----- Excerpted text -----

Friday Reads: Gold
Nature’s first green is gold,
Her hardest hue to hold.
Her early leaf’s a flower;
But only so an hour.
Then leaf subsides to leaf.
So Eden sank to grief,
So dawn goes down to day.
Nothing gold can stay.
– Robert Frost
“Gold” – metal, metaphor and muse – is what the following titles have in common. And while it may be true that “nothing gold can stay”, it is also the case that art is immortal. Let’s go panning for art:
GOLD DIGGERS by Sanjena Sathian
Spanning two continents, two coasts, and four epochs, Gold Diggers skewers the model minority narrative, asking what a community must do to achieve the American dream. In razor sharp and deeply funny prose, Sathian perfectly captures in her debut novel what it is to grow up as a member of a family, of a diaspora, and of the American meritocracy.
DARLING ROSE GOLD by Stephanie Wrobel
For the first eighteen years of her life, Rose Gold Watts believed she was seriously ill. She was allergic to everything, used a wheelchair and practically lived at the hospital. Neighbors did all they could, holding fundraisers and offering shoulders to cry on, but no matter how many doctors, tests, or surgeries, no one could figure out what was wrong with Rose Gold. Turns out her mom, Patty Watts, was just a really good liar. After serving five years in prison, Patty gets out with nowhere to go and begs her daughter to take her in. The entire community is shocked when Rose Gold says yes. Unfortunately for Patty, Rose Gold is no longer her weak little darling…
HOW MUCH OF THESE HILLS IS GOLD by C Pam Zhang
An electric debut novel set against the twilight of the American gold rush, two siblings are on the run in an unforgiving landscape—trying not just to survive but to find a home. Both epic and intimate, blending Chinese symbolism and re-imagined history with fiercely original language and storytelling,
GOLD FAME CITRUS by Claire Vaye Watkins
Unrelenting drought has transfigured Southern California into a surreal, phantasmagoric landscape. In Los Angeles’ Laurel Canyon, two young Mojavs—Luz, once a poster child for the Bureau of Conservation and its enemies, and Ray, a veteran of the “forever war” turned surfer—squat in a starlet’s abandoned mansion. Holdouts, they subsist on rationed cola and whatever they can loot, scavenge, and improvise. The couple’s fragile love somehow blooms in this arid place, and for the moment, it seems enough. But when they cross paths with a mysterious child, the thirst for a better future begins.

----- Given records -----

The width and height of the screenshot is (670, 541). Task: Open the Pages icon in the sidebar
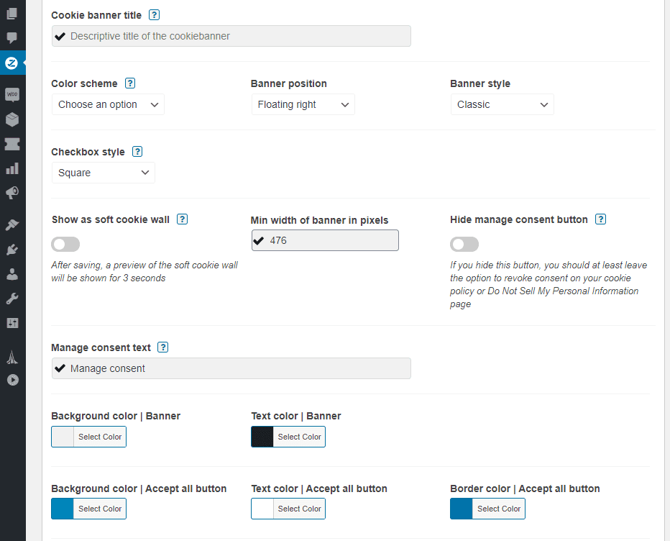point(12,13)
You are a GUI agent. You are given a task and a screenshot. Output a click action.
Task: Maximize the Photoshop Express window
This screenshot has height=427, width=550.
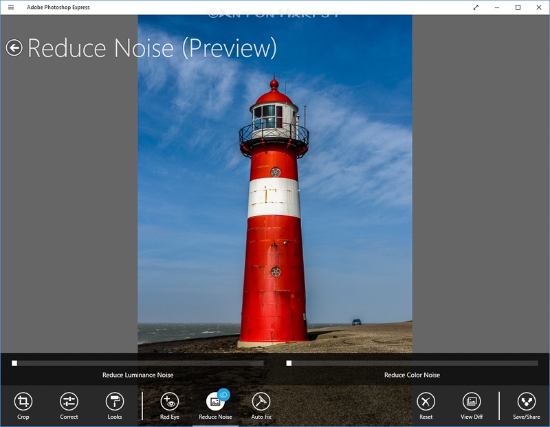pos(518,7)
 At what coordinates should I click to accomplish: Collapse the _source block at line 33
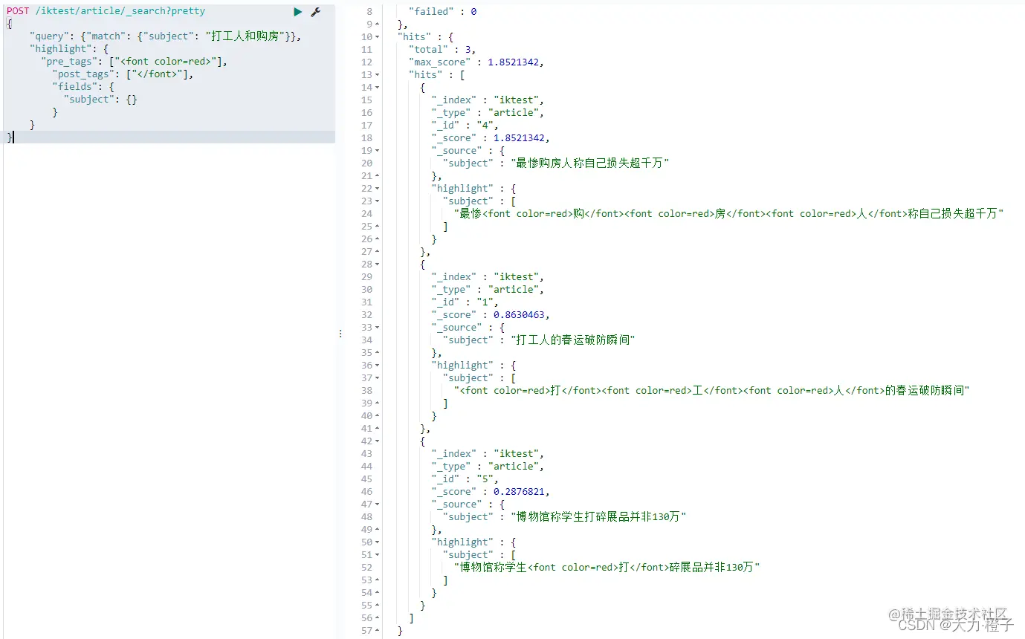point(378,328)
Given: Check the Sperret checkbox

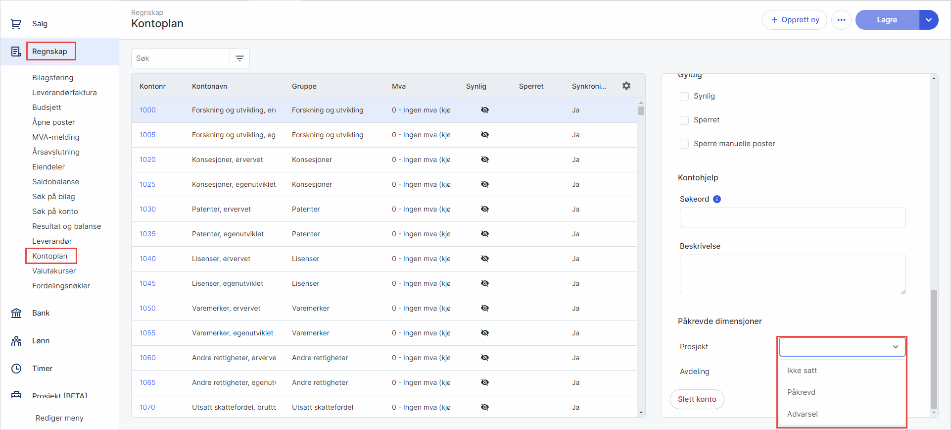Looking at the screenshot, I should coord(684,120).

-----

Exercise requirements
A - In the gold-themed reading list, how many years did Patty Watts spend in prison?
B - Pick up the gold-themed reading list after its last sentence and continue it.

Response list
A - Five years.

B -
THE OTHER’S GOLD by Elizabeth Ames
An insightful and sparkling novel that opens on a college campus and follows four friends as each makes a terrible mistake, moving from their wild college days to their more feral days as new parents. With one part devoted to each mistake—the Accident, the Accusation, the Kiss, and the Bite—this complex yet joyful, big-hearted book perfectly evokes the bittersweet experience of falling in love with friendship.
THE GOLD EATERS by Ronald Wright
Kidnapped at sea by conquistadors seeking the golden land of Peru, a young Inca boy named Waman is the everyman thrown into extraordinary circumstances. Forced to become Francisco Pizarro’s translator, he finds himself caught up in one of history’s great clashes of civilizations, the Spanish invasion of the Incan Empire of the 1530s. To survive, he must not only learn political gamesmanship but also discover who he truly is, and in what country and culture he belongs. Only then can he be reunited with the love of his life and begin the search for his shattered family, journeying through a land and a time vividly depicted here.
HOUSE OF GOLD by Natasha Solomons
From the New York Times bestselling author of The House at Tyneford, an epic family saga about a headstrong Austrian heiress who will be forced to choose between the family she’s made and the family that made her at the outbreak of World War I.
GOLD BOY, EMERALD GIRL: STORIES by Yiyun Li
The nine unforgettable stories in this collection are filled with suspense, tension, and beauty. In “A Man Like Him,” a magazine article about a daughter confronting her father’s infidelity leads to an unexpected connection between two wrongly accused men. In “Prison,” a Chinese American woman travels to rural China to choose a surrogate mother for her child. And in “House Fire,” six women establish a private investigating agency to battle extramarital affairs in Beijing. In powerful, lyrical prose and with stunning honesty, Gold Boy, Emerald Girl reveals worlds both strange and familiar, creating a mesmerizing tapestry of life in China and America.